Can we combine varying coefficients in GAM to get them as a whole? I'm mainly interested in an estimation of smoothed yearly trend of rate of patients by a disease type.  Currently I'm using model with varying coefficients in a form:
    fit <- mgcv::gam(no_patients ~ 
                              s(year, by=disease_type) + 
                              s(clinic_ID, year, bs="re")
                              sex + 
                              age + 
                              disease_type + 
                              offset(population), 
                              family="poisson", 
                              method="REML")

Is there a possibility to get at the same time from the model one (collective) smoothed yearly trend for all disease types?
 A: I think you would need to use something like
gam(no_patients ~  s(year) +
                   s(year, by = disease_type, m = 1) + 
                   s(clinic_ID, bs = "re") +
                   sex + 
                   age + 
                   disease_type + 
                   offset(population), 
    family = "poisson", 
    method = "REML")

where we have what we called a "global" smoother s(year) and then specify the factor by smooth to have a 1 derivative penalty (m = 1) in order to allow better identifiability of these repeated smooths of year.
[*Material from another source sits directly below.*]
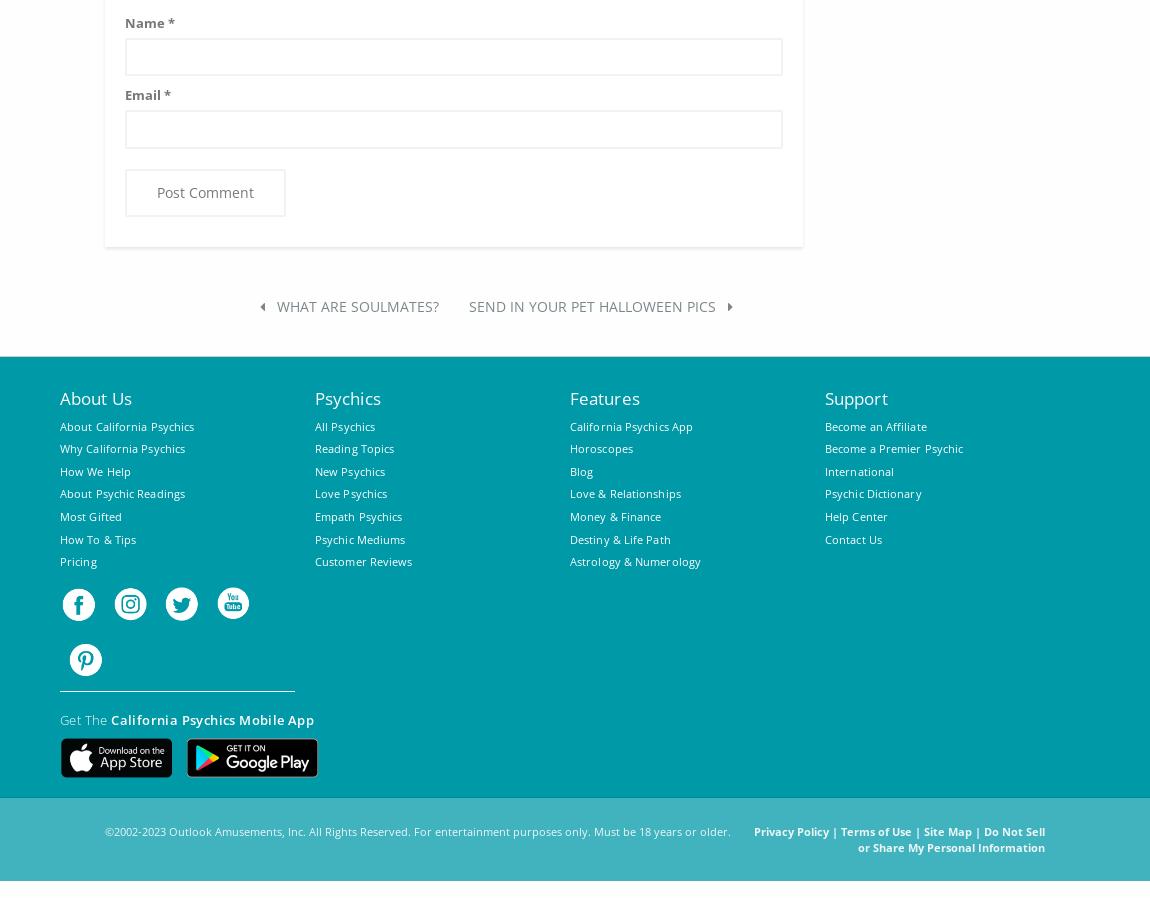 This screenshot has width=1150, height=898. Describe the element at coordinates (580, 469) in the screenshot. I see `'Blog'` at that location.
This s(year) term is in some sense the smooth of time averaged over all the data (for some definition of "all" - it is still conditional upon all the other terms in the model).
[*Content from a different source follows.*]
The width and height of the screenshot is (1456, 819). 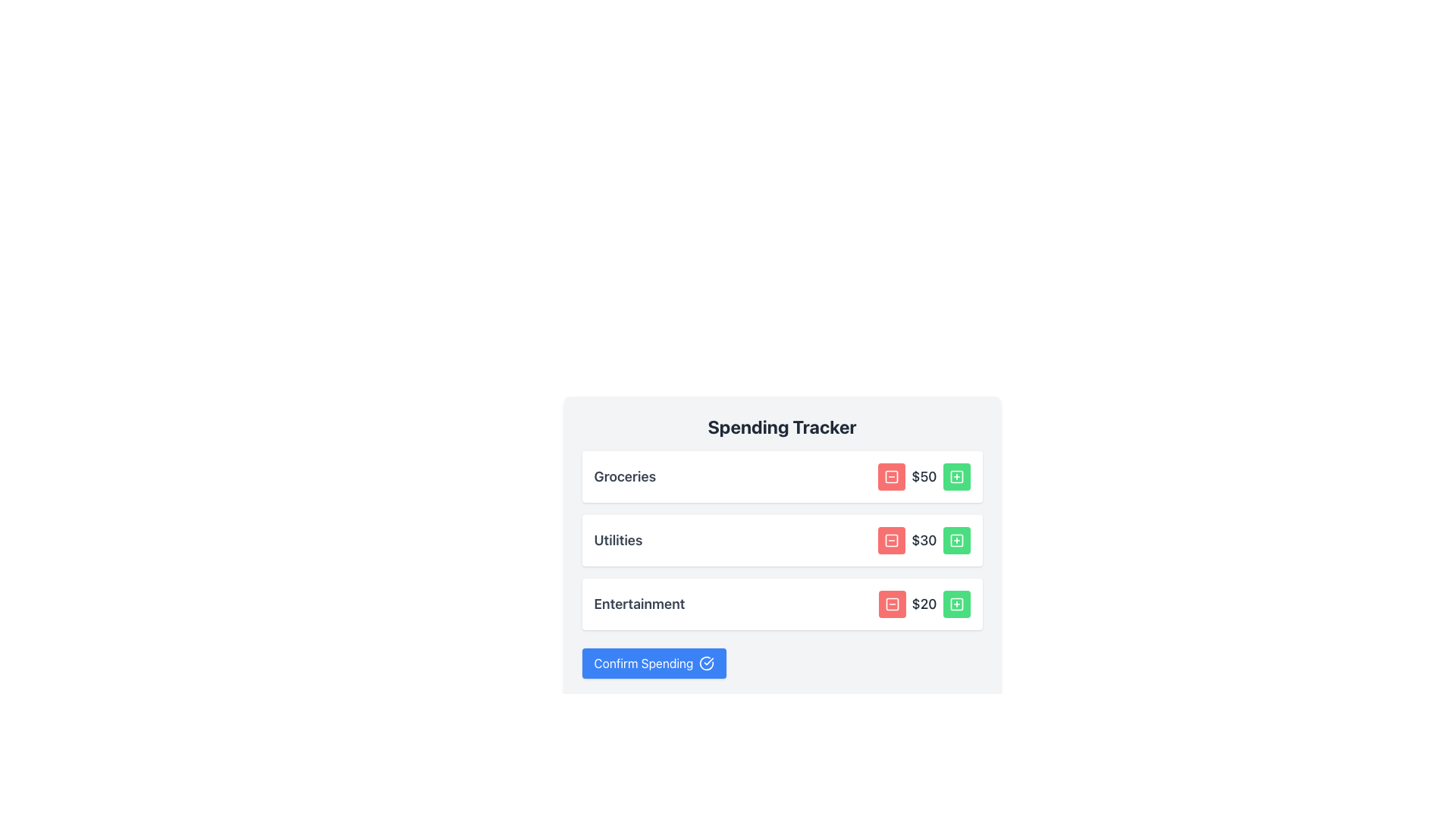 What do you see at coordinates (892, 540) in the screenshot?
I see `the decrement button located to the left of the '$30' text within the 'Utilities' category` at bounding box center [892, 540].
I'm not sure what you were hoping to induce by the s(clinic_ID, year, bs = "re") term? This is going to give you a random linear slope of year for each clinic but not allow each clinic to have it's own intercept. I have removed this term and left only the random intercept per clinic.
If you have more than a few diseases, and you expect the trends per disease are in some way similarly smooth (same amount of wiggliness) then you could use an alternative factor smooth interaction, the fs basis:
gam(no_patients ~  s(year) +
                   s(year, disease_type, bs = "fs") + 
                   s(clinic_ID, bs = "re") +
                   sex + 
                   age +
                   offset(population), 
    family = "poisson", 
    method = "REML")

where we remove m = 1 to allow a second derivative penalty as the fs basis is fully penalised. We also remove the disease_type parametric term because the fs basis contains a random intercept per disease_type.
For more on these models, see our Open Access paper on HGAMs in PeerJ (Pedersen et al 2019).
Pedersen, E.J., Miller, D.L., Simpson, G.L., Ross, N. (2019) Hierarchical generalized additive models: an introduction with mgcv. PeerJ 7:e6876.